U.S. investment group Blackstone won approval from Australia’s Federal Court for the takeover of Crown Resorts, completing the last step of the regulatory process.
Following the approval of the A$8.9 billion ($6.3 billion) bid, shareholders will be paid Crown shareholders will be paid $13.10 cash, likely on June 24, the company said.
Ending an era, the shares will cease to be listed on the Australian Stock Exchange from Wednesday.
The acquisition got approval from three state regulators last week, which all said they had attached stringent requirements to ensure that the corporate governance and other errors that were revealed in a series of probes into the Australian operator weren’t repeated.
In giving its approval, the Victorian Gambling and Casino Control Commission (VGCCC) said it has stipulated a series of measures that the two companies will have to adhere to and which are legally enforceable.

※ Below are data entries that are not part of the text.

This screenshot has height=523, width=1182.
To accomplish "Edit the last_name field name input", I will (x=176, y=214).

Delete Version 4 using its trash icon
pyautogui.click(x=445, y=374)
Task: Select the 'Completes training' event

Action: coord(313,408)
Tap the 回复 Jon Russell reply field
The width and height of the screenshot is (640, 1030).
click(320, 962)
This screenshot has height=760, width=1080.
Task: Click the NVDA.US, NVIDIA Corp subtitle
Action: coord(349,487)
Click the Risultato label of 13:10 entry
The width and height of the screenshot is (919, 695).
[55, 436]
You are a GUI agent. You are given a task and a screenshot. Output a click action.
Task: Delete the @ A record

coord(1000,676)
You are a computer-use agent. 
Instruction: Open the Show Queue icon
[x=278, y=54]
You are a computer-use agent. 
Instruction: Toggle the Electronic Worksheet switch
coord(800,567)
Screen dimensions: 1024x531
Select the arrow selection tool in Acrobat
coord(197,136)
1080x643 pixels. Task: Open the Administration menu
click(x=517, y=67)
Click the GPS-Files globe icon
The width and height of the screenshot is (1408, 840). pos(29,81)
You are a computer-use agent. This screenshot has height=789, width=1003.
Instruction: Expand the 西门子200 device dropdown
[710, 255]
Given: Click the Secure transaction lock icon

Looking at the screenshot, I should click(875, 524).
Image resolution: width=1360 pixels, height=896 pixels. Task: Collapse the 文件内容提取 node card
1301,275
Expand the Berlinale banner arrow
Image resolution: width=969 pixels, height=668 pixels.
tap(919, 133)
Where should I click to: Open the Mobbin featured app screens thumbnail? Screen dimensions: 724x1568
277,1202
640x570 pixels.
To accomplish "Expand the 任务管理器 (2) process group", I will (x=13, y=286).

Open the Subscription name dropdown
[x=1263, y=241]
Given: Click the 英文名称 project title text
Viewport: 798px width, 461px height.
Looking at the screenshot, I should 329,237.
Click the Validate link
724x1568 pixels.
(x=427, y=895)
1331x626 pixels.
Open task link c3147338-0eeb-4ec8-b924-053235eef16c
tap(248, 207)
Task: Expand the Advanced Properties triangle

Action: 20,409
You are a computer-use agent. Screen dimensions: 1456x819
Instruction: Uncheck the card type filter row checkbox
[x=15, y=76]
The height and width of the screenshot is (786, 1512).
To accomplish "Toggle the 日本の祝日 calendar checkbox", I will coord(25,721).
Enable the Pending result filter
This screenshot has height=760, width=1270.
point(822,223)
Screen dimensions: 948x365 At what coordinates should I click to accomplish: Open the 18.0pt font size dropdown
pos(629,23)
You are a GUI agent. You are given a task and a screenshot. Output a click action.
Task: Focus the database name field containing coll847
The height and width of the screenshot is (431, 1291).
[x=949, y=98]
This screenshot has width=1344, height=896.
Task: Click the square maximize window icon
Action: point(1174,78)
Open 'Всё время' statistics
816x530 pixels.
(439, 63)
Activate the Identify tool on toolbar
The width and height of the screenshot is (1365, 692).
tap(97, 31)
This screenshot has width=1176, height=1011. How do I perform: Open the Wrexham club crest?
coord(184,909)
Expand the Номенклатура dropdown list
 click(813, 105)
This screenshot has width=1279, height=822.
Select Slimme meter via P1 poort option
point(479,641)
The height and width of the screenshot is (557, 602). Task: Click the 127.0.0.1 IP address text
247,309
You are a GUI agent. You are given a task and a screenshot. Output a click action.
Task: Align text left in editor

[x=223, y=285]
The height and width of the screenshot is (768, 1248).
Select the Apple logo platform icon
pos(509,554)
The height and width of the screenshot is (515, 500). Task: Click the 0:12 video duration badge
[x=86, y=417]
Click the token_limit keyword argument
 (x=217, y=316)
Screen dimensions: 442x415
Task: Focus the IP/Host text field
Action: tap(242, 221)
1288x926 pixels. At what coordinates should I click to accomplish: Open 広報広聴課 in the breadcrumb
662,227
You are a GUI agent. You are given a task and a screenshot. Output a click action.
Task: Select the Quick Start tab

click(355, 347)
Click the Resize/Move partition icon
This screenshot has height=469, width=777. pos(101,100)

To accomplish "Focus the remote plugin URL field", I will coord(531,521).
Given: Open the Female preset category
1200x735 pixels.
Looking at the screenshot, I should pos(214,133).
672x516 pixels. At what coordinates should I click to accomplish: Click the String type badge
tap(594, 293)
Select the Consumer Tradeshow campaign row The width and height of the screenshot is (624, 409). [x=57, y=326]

“In reaching this decision, our specialist team put in many months of work investigating the suitability of the Blackstone Group to become an associate of the Melbourne casino operator,” said VGCCC Chairperson Fran Thorn.
“Our approval comes with stringent conditions which balance delivering stronger controls on the casino and ensuring it continues to be the flagship casino in Australia. We will take action should any of these conditions not be met by either Blackstone or Crown.”
The Gaming and Wagering Commission and the Western Australian government said the approval had been subject to tough conditions.
These included enhanced reporting to prevent money laundering, non-interference requirements to prevent Blackstone’s institutional investors becoming involved in the day-to-day operations of the Perth casino and the obligation to report any regulatory action by an Australian or overseas body.